Very very nice. +rep


----------



## juddski (Nov 3, 2008)

> Love the second one. The detail on them are amazing.



i agree
nice artwork, i particulary like the second one :good:


----------



## Damned Fist (Nov 2, 2007)

I would love to see you model Karsa. This would be an amazing mini. Very well done.:victory:


----------



## Farseer Beltiac (Jul 11, 2008)

I like the one with the Space Marine Commander, that on especially jumped out at me....the one of the robotic dude was very well shadowed looks almost real!!!! Definite rep!!!:biggrin:


----------



## LVix (Oct 18, 2008)

Thankyou all for your very kind words and compliments, I really do appriciate it. I'm working on a few things currently and hope to produce at least one colour work in the next few months... but that might have to wait as I'm supposed to be designing/converting a daemonprince currently. (big job... phew.)

Thanks again guys, you've embarrassed me no end :blush: I'm not used to a rush of compliments. I'll update this thread when I can.

LVix


----------



## CommanderAnthor (Sep 28, 2008)

Looks so simple, but I would kill to draw that very nice!

Druchii must be proud.:so_happy:


----------



## Djinn24 (Jan 12, 2008)

Of course he is, he gets all the great freehand on his vehicles he wants! *jelious*


----------



## NoiseMarine (Jun 8, 2008)

Awesome +rep!


----------



## LVix (Oct 18, 2008)

djinn24 said:


> Of course he is, he gets all the great freehand on his vehicles he wants! *jelious*


Great... now you're giving him ideas!! I'd escaped that one so far! 

(Currently he has me designing/converting a Khorne daemon prince for him. :laugh: )


----------



## juddski (Nov 3, 2008)

is there anything in the pipeline for the near future LVix (artwise)


----------



## LVix (Oct 18, 2008)

Hehe... something along the lines of a 3 stage picture: I'm designing/converting a daemon prince for Druchii already and have done sketches for that but he wants a second one so I'm just starting to design it atm.
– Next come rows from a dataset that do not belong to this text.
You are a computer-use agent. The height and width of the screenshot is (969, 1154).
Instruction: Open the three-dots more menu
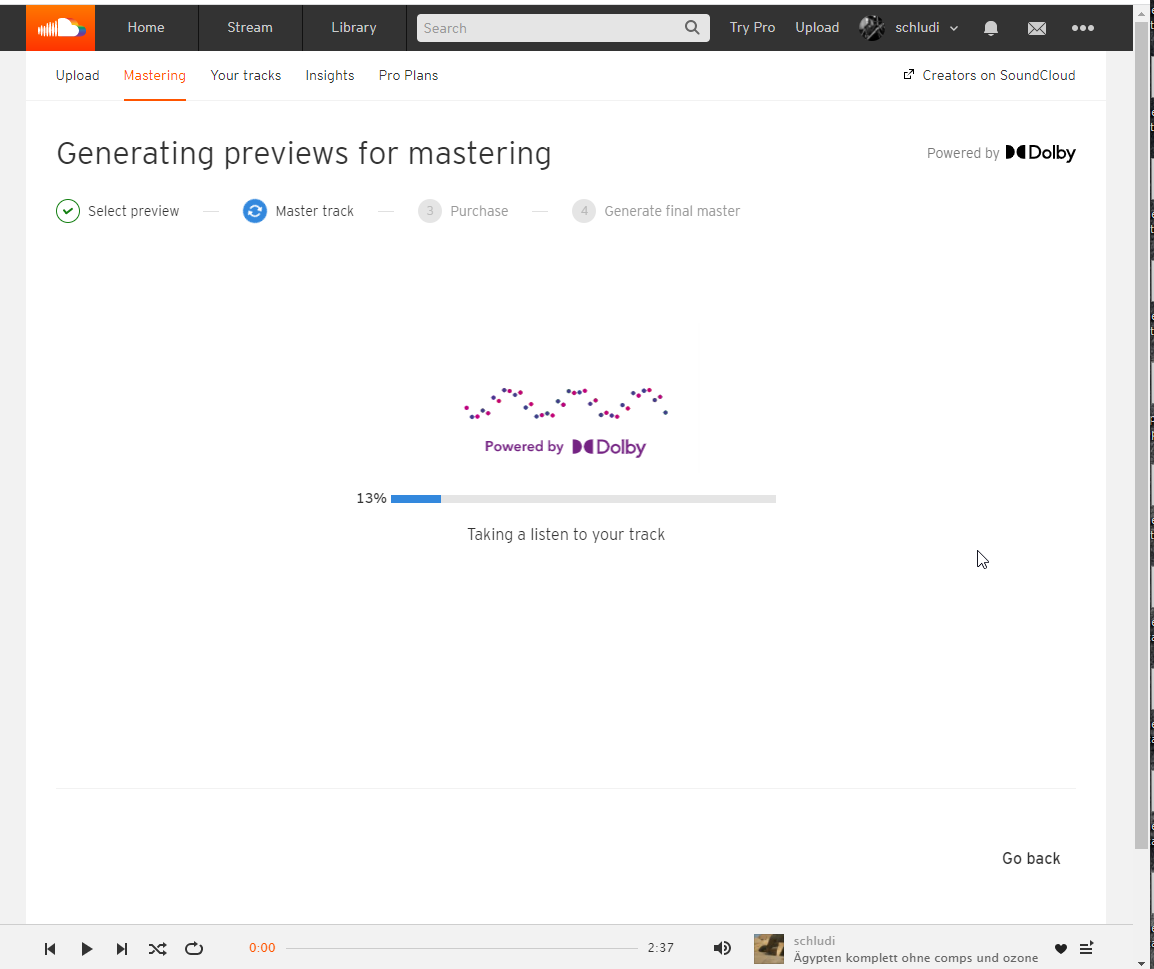(x=1082, y=28)
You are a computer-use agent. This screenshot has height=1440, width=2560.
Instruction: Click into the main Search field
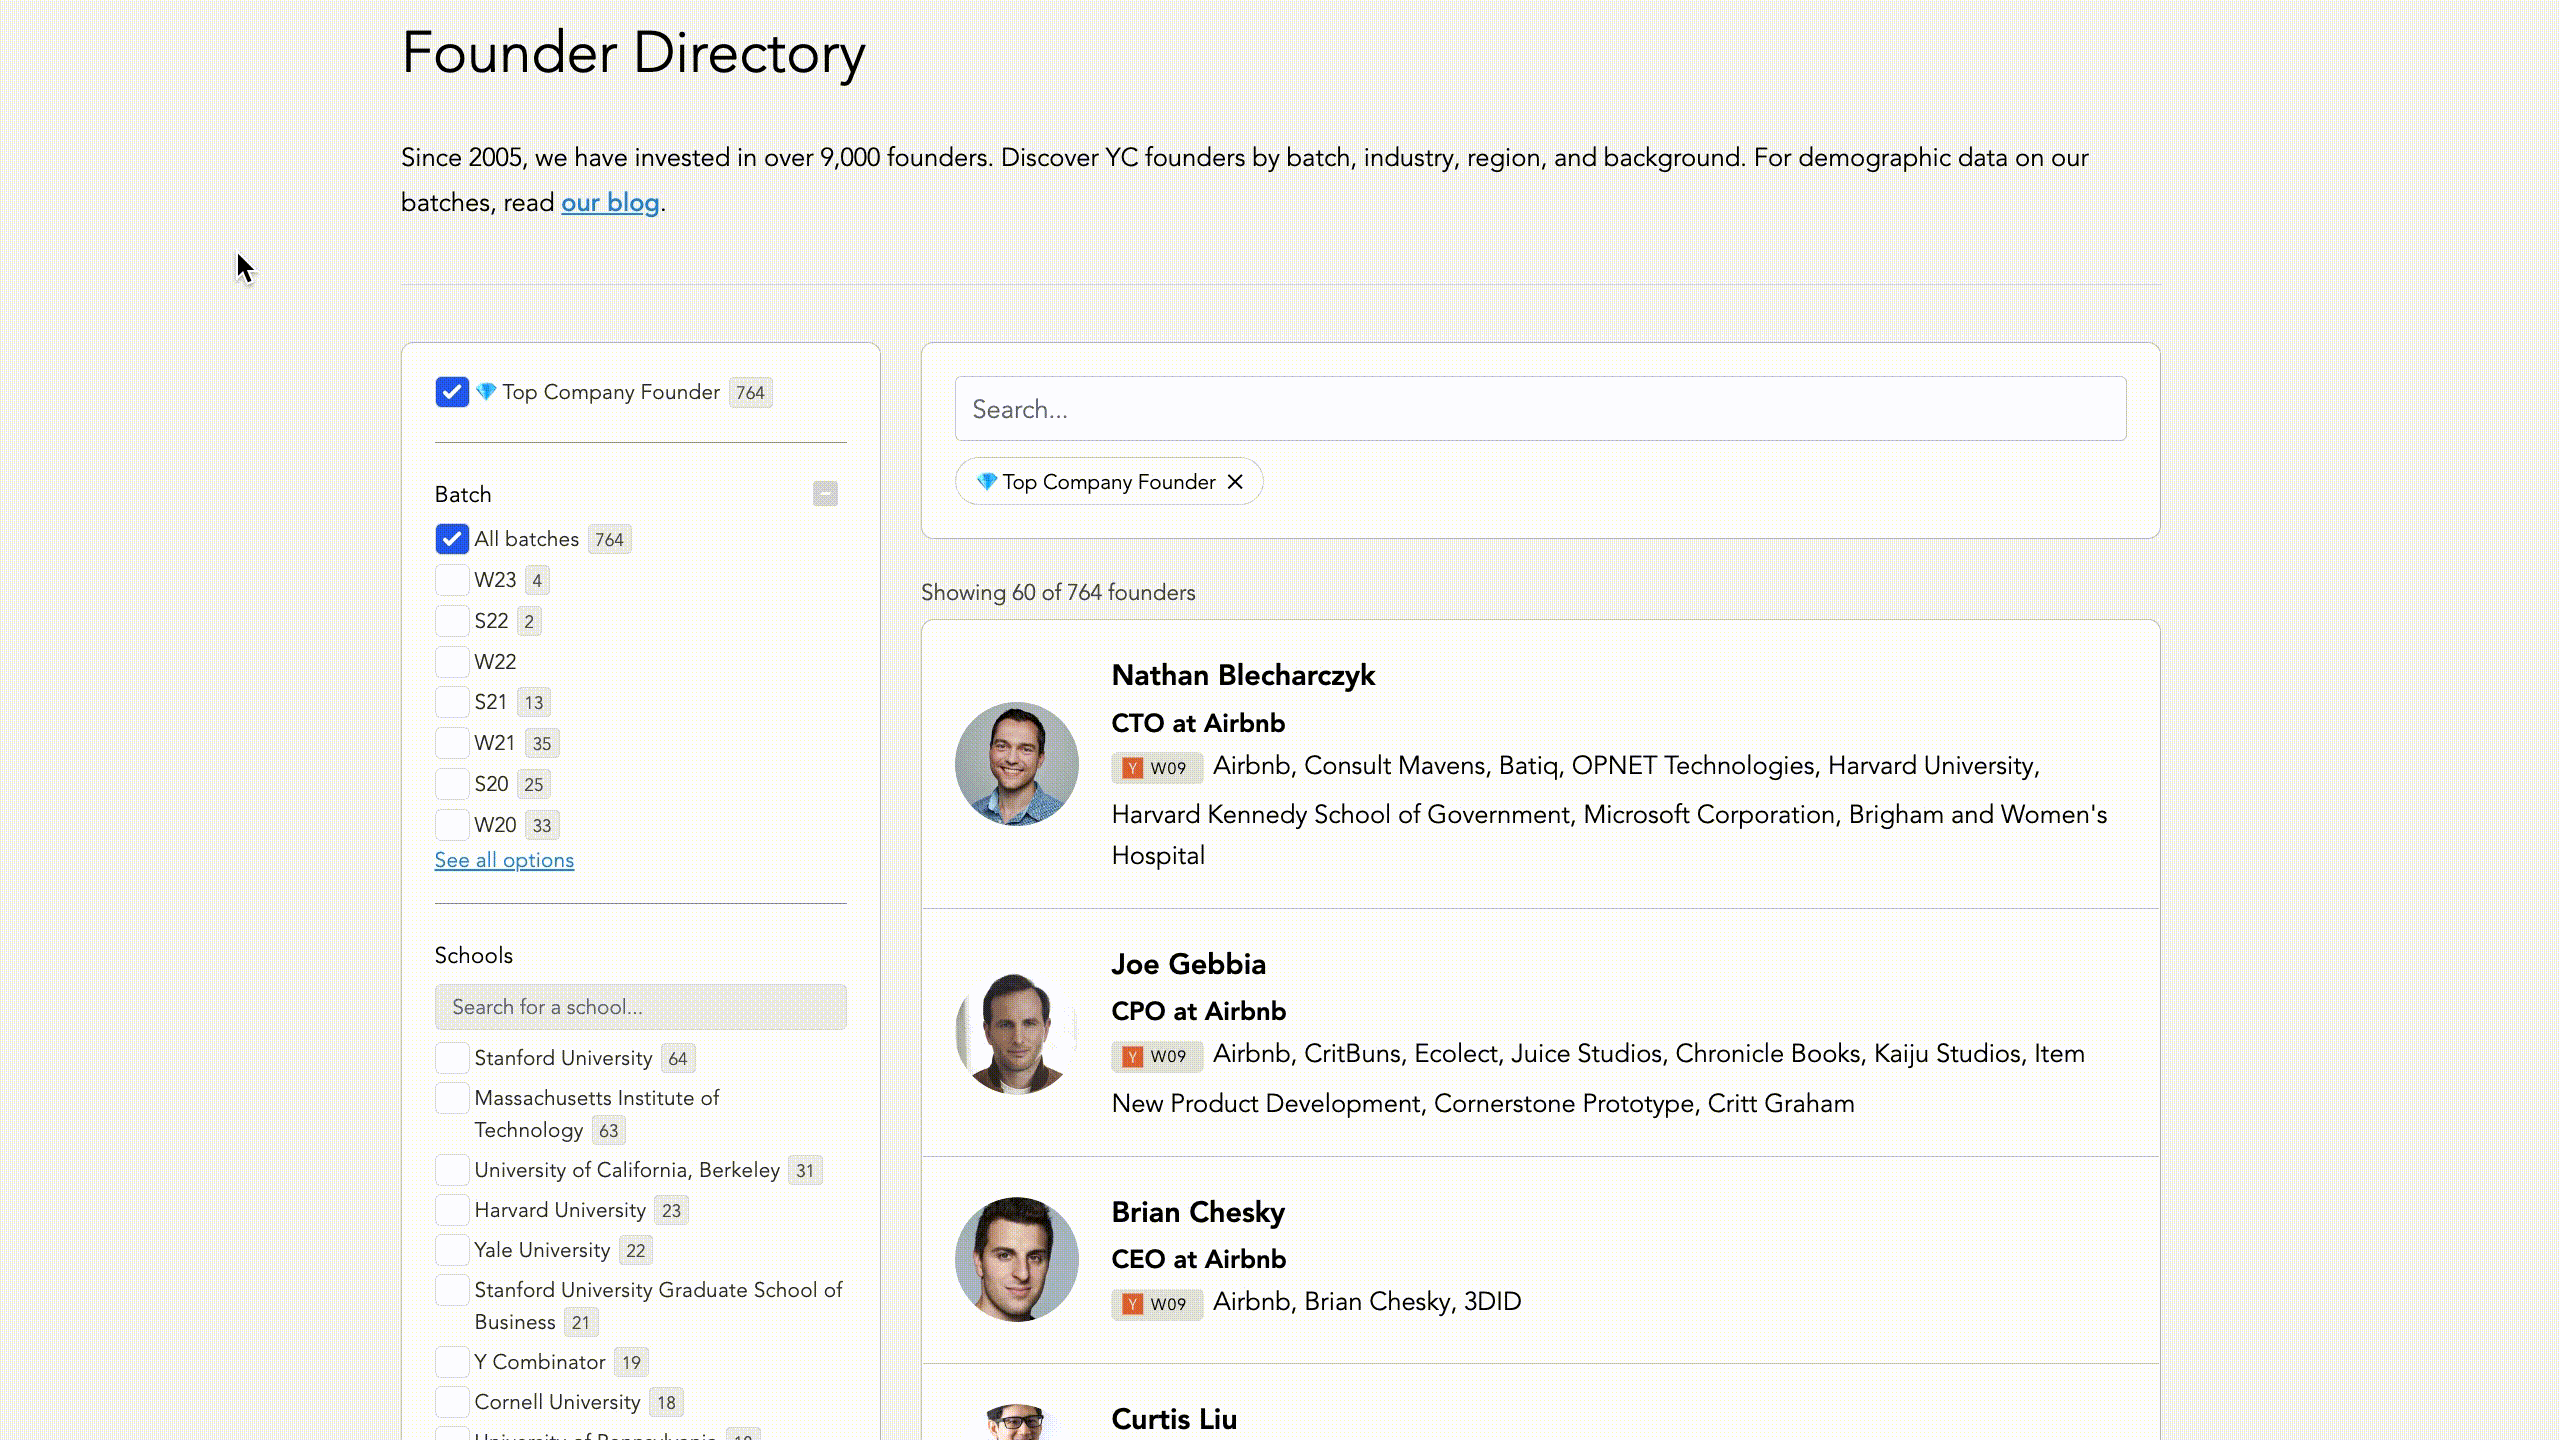[1540, 409]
But it requires a set of three full pictures for me to visuallise her properly... and 'her' is the only clue you are getting atm.  I'll probly post the pics here to get feedback before the model is done though... its a bit... complex.

I am flattered you ask about more though juddski. :blush:


----------



## Commissar_riptor (Nov 24, 2007)

Truly amazing sketches! have some rep


----------



## LVix (Oct 18, 2008)

Found a couple of old pics I like a lot...

My avatar...









Old Legend of the Five Rings character idea I did for Druchii once...


----------



## Damned Fist (Nov 2, 2007)

The skaven is right on. I love the 'feel' of the sketch. Well done.:victory:


----------



## Red Orc (Jun 14, 2007)

Hugely awesome stuff. Like Damned Fist, I'm blown away by the Skaven... it's just so damned Skaven-y... :wow:

I wish I had anything intelligent to say but I don't. Too impressed for words (by all of it, not just the Skaven).

:incoherent muumbling cyclops:


----------



## rajabersiong (Jan 26, 2009)

love the details in the sm armour and axe.
regards,
rajabersiong


----------



## Fumble Tumble (Oct 3, 2008)

great work mate i like it all


----------



## juddski (Nov 3, 2008)

great pics LVix,:good: 
the skaven looks excellent ,you have captured it spot on


----------



## Commissar Ploss (Feb 29, 2008)

rock on! really good!

CP


----------